* [YOUR TASK]: Restate word for word the lines between the start of the material and the line with "This screenshot has width=720, height=401.", keeping both of those ends and none of the pictures.

* [SUPPLIED ENTRIES]:
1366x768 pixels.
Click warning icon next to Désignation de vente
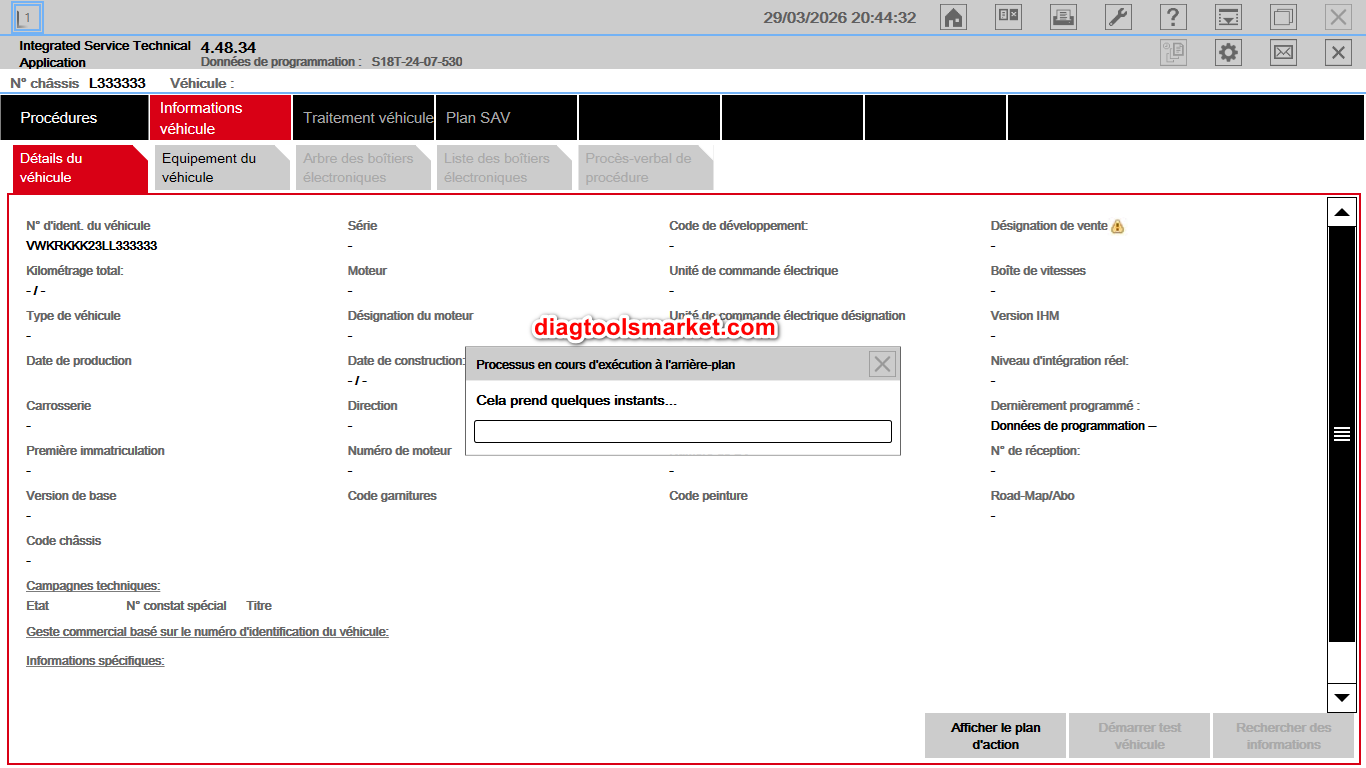[1117, 226]
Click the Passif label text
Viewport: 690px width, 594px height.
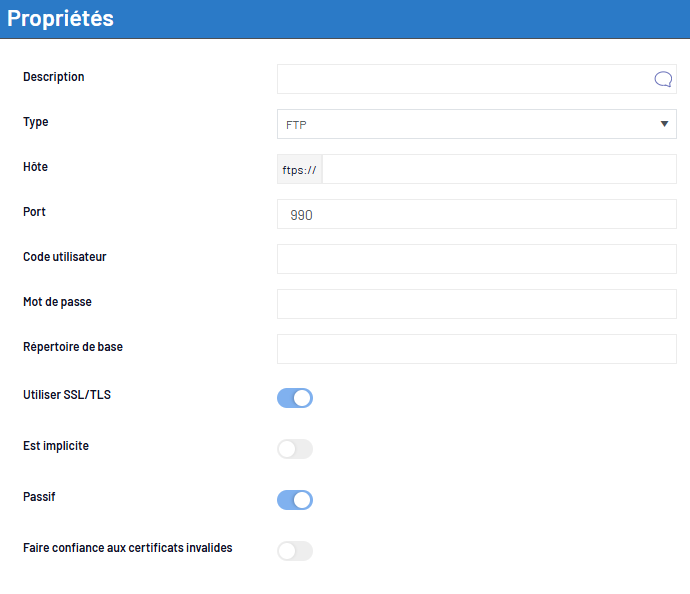(x=39, y=497)
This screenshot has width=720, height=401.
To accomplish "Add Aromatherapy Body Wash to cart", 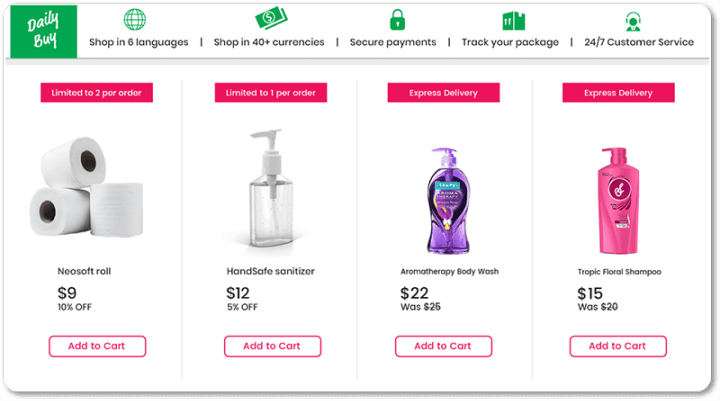I will 443,346.
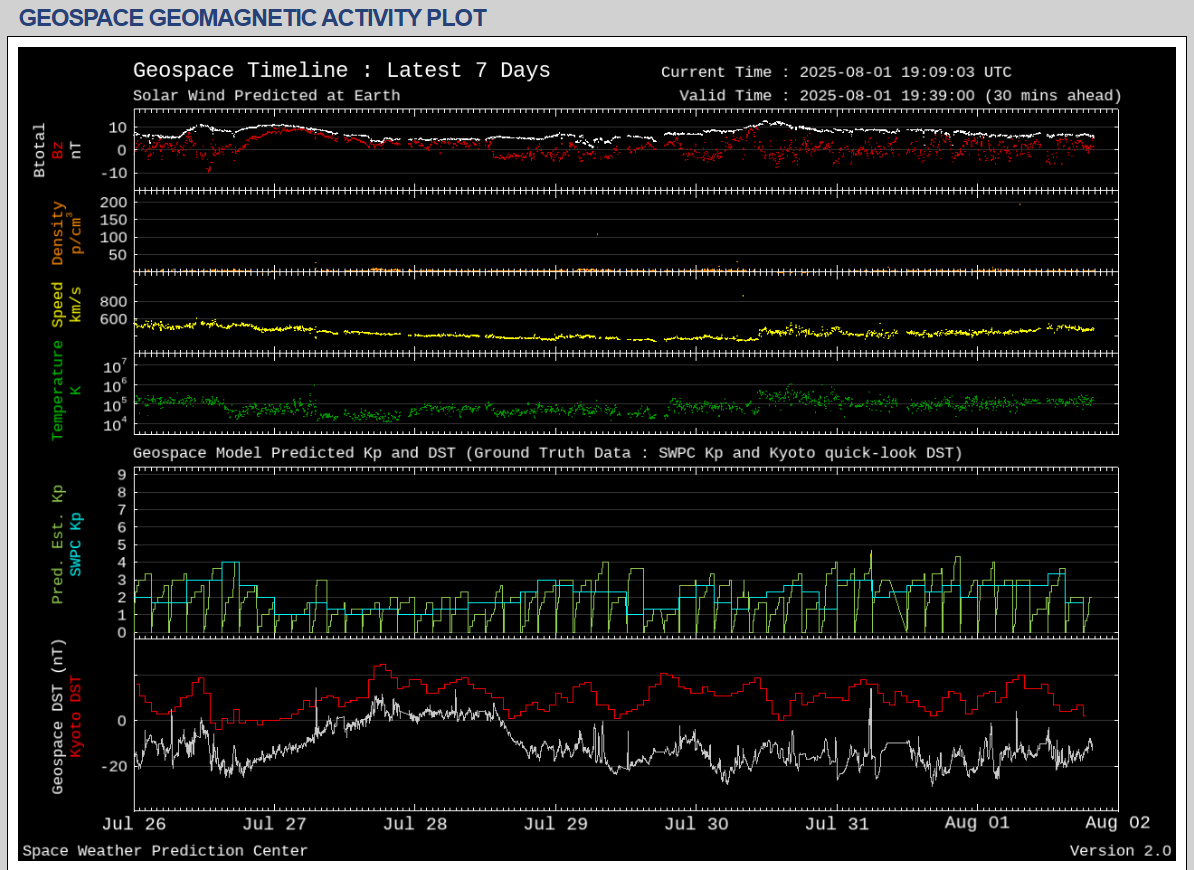Click the orange Density axis label
The width and height of the screenshot is (1194, 870).
[x=58, y=234]
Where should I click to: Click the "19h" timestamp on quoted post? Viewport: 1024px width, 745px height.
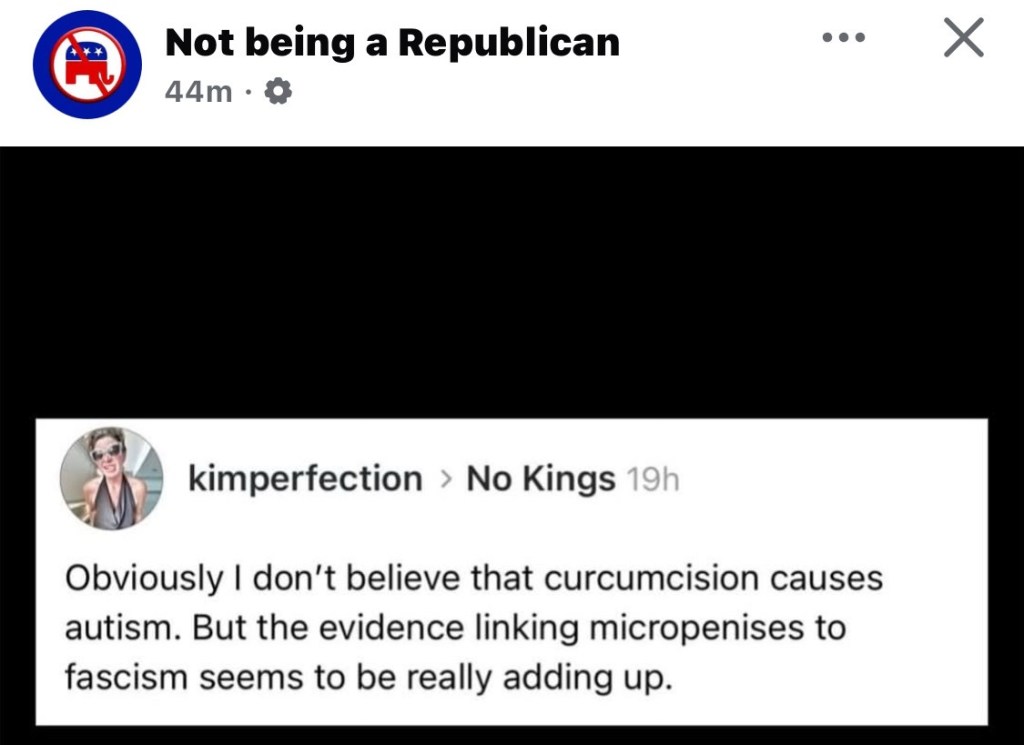click(651, 481)
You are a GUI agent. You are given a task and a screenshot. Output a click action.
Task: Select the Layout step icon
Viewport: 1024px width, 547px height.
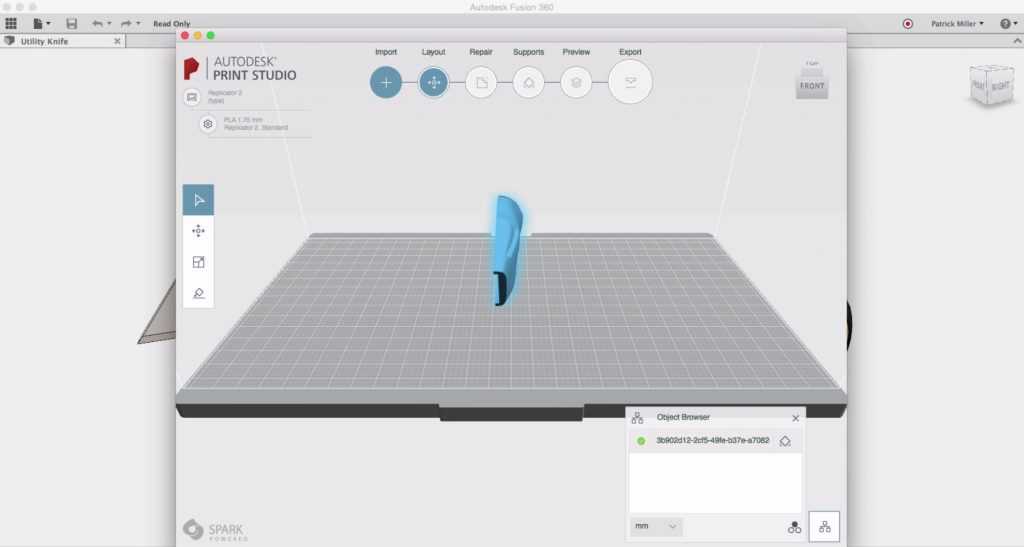[x=433, y=82]
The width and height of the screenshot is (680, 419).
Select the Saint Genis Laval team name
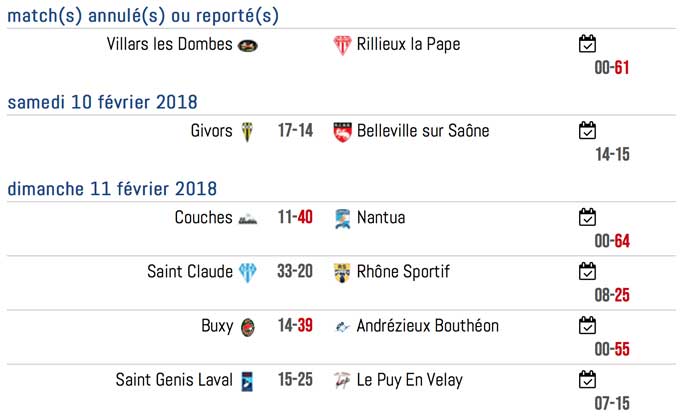point(174,380)
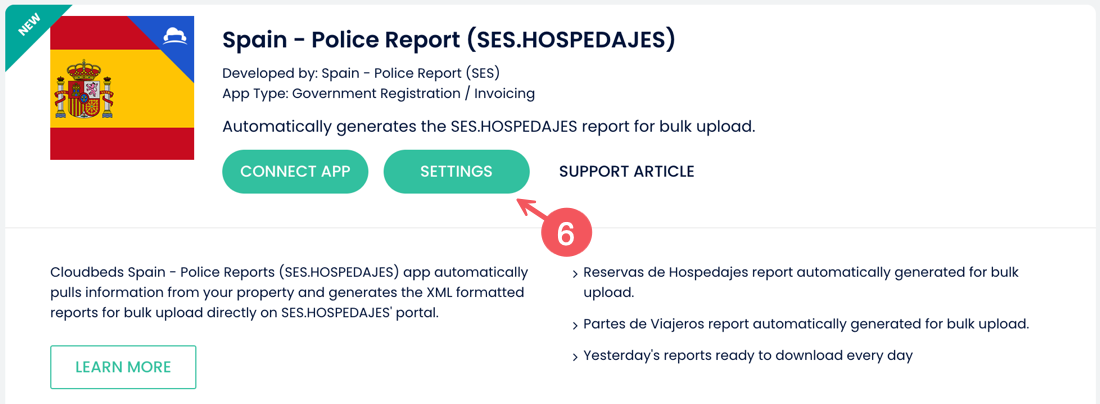Click the LEARN MORE button
Viewport: 1100px width, 404px height.
(x=123, y=367)
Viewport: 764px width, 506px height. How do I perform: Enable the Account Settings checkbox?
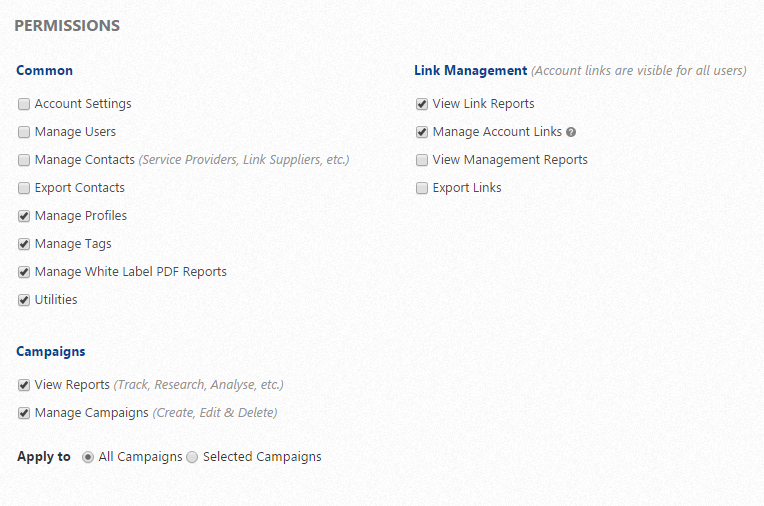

* [EXPECTED ANSWER]:
1366x768 pixels.
Click warning icon next to Désignation de vente
[1117, 226]
Click the Passif label text
Viewport: 690px width, 594px height.
(x=39, y=497)
This screenshot has width=720, height=401.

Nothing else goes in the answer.